The beginning of the Paralympics as we know them today can be traced to one man and one hospital: Dr Ludwig Guttman and the Stoke Mandeville Hospital.
In 1944, during WWII, the British Government asked Dr Guttman to open a centre for people with spinal injuries. Guttman believed strongly in the rehabilitation for people with spinal injuries and in the possibility of integration with the wider community. One of the ways Guttman pursued rehabilitation for people with spinal injuries was sport.
The Stoke Mandeville Games
In 1948, he took it one step further. On July 29th, as the Opening Ceremony of the London Olympic Games was taking place, Guttman organised a competition for wheelchair athletes at the hospital. He called them the Stoke Mandeville Games.
In this first game, 16 men and women took part. Four years later, in 1952, Dutch ex-serviceman joined and the Stoke Mandeville Games became the International Stoke Mandeville Games which, by 1960, would be the Paralympics.
The first Paralympics
The 1960 Rome Paralympics were the first Paralympic Games.
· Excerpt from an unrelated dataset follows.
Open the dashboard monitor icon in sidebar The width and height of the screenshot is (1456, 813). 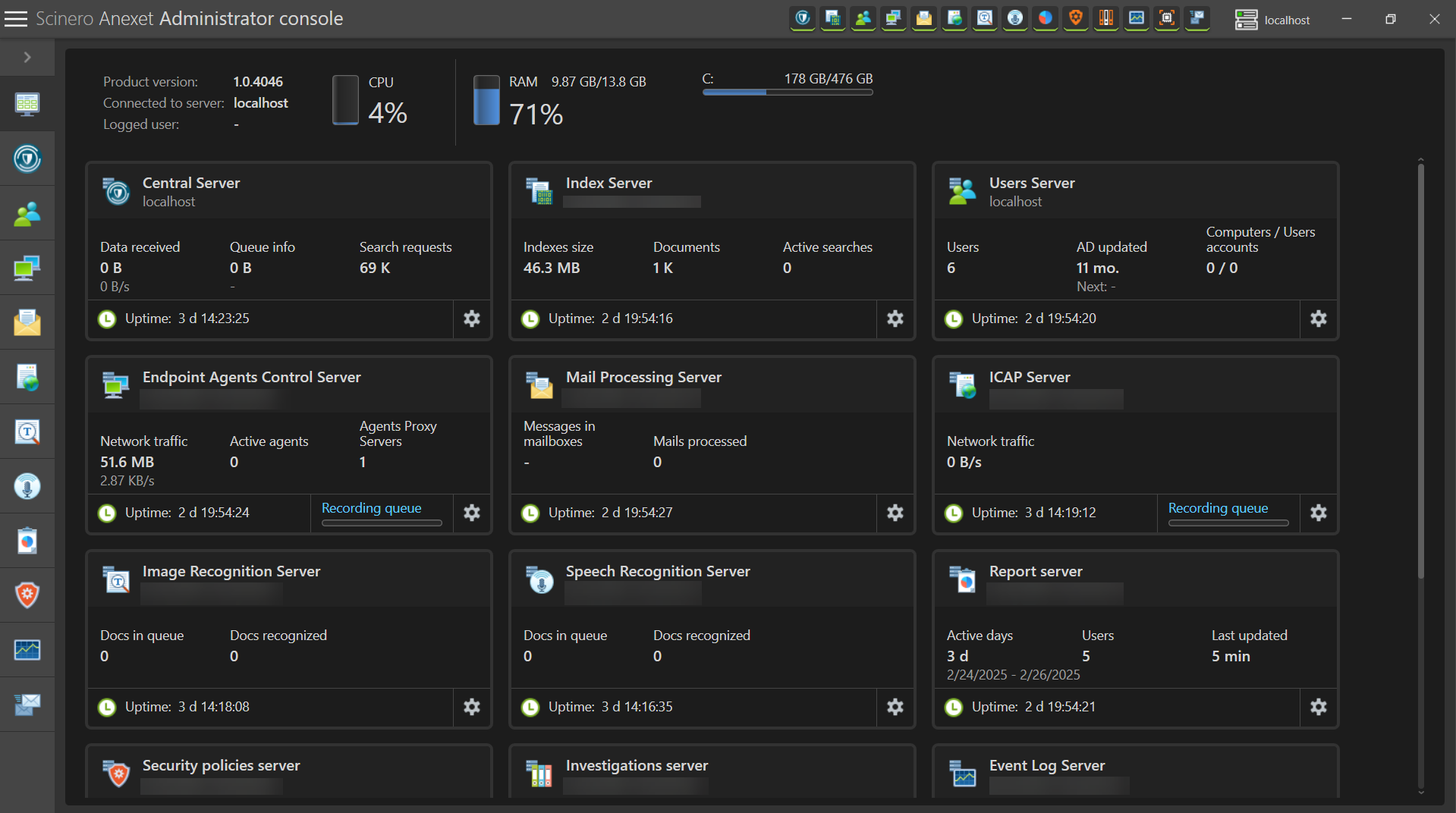27,104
There were 400 athletes from 23 countries competing and the games were no longer just for war veterans.
The development and expansion of the games continued. By the 1976 games, the Paralympics were open to all athletes with disabilities, not just those using wheelchairs. In 1976, 1600 athletes for 40 countries competed.
Australia and the Paralympics
Australia’s involvement with the Paralympics is thanks to one man: Sir George Bedbrook.
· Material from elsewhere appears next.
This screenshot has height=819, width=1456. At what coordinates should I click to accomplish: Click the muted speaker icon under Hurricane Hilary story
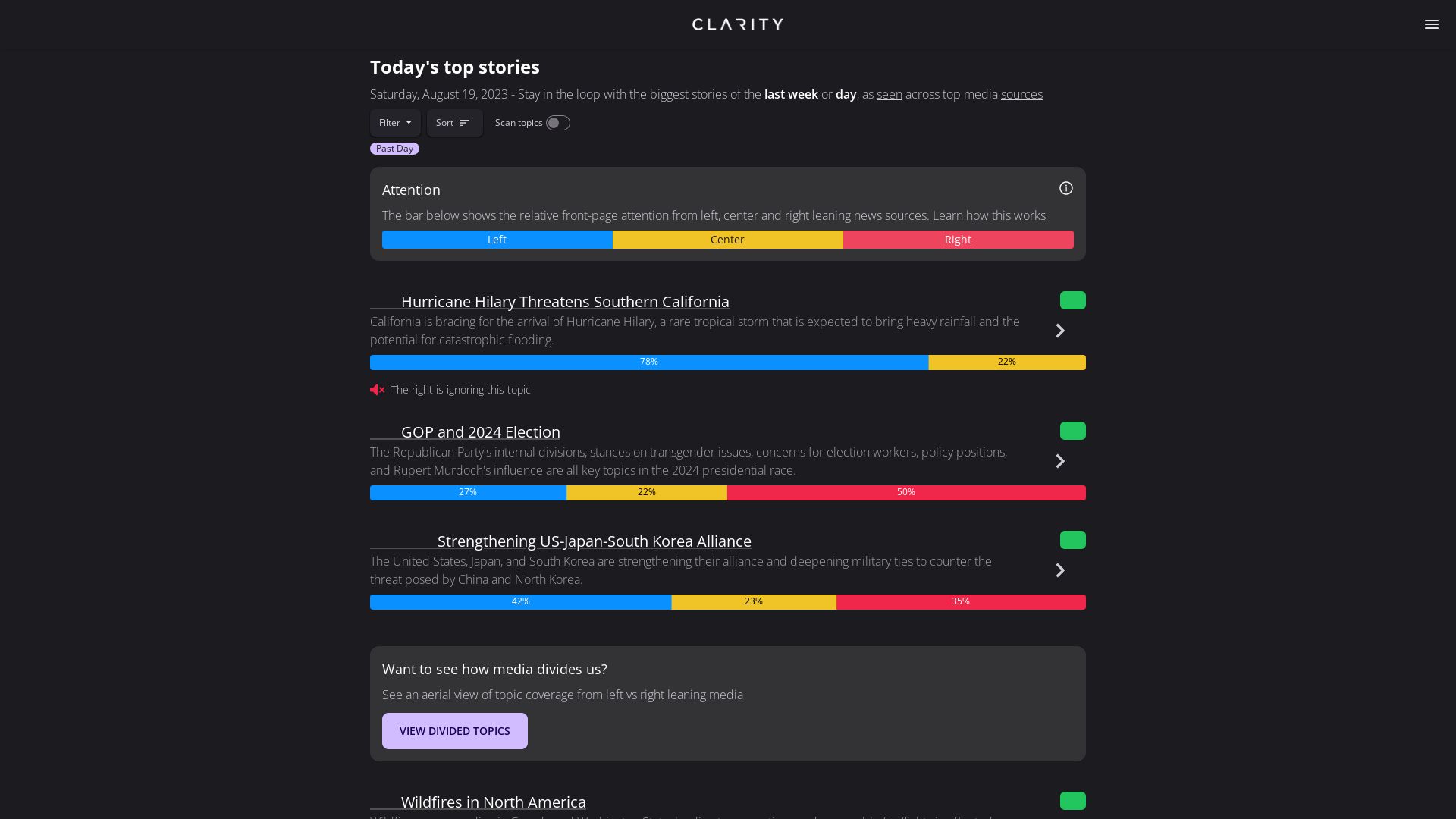click(x=377, y=389)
Bedbrook studied medicine at Melbourne University in Victoria. After graduating, he travelled to England where he spent some time at the Stoke Mandeville Hospital studding under Sir Ludwig Guttman.
Back in Australia, and no doubt inspired by Guttman, Bedbrook established Australia’s first spinal injury centre in Perth in 1954. There, he revolutionised the treatment of spinal injuries in Australia. He included sport and exercise as part of rehabilitation programs for people with spinal injuries and held hospital sports day.
In 1960, it was Bedbrook who arranged for an Australian team to go to the first Paralympics. Later, he would serve as the Team Leader and Medical Officer for the 1964 Paralympic Games in Toyko.
From humble beginnings with only 16 athletes in 1948, the Rio Paralympics in 2016 featured 4342 athletes from 159 countries. They competed in 528 events across 22 sports.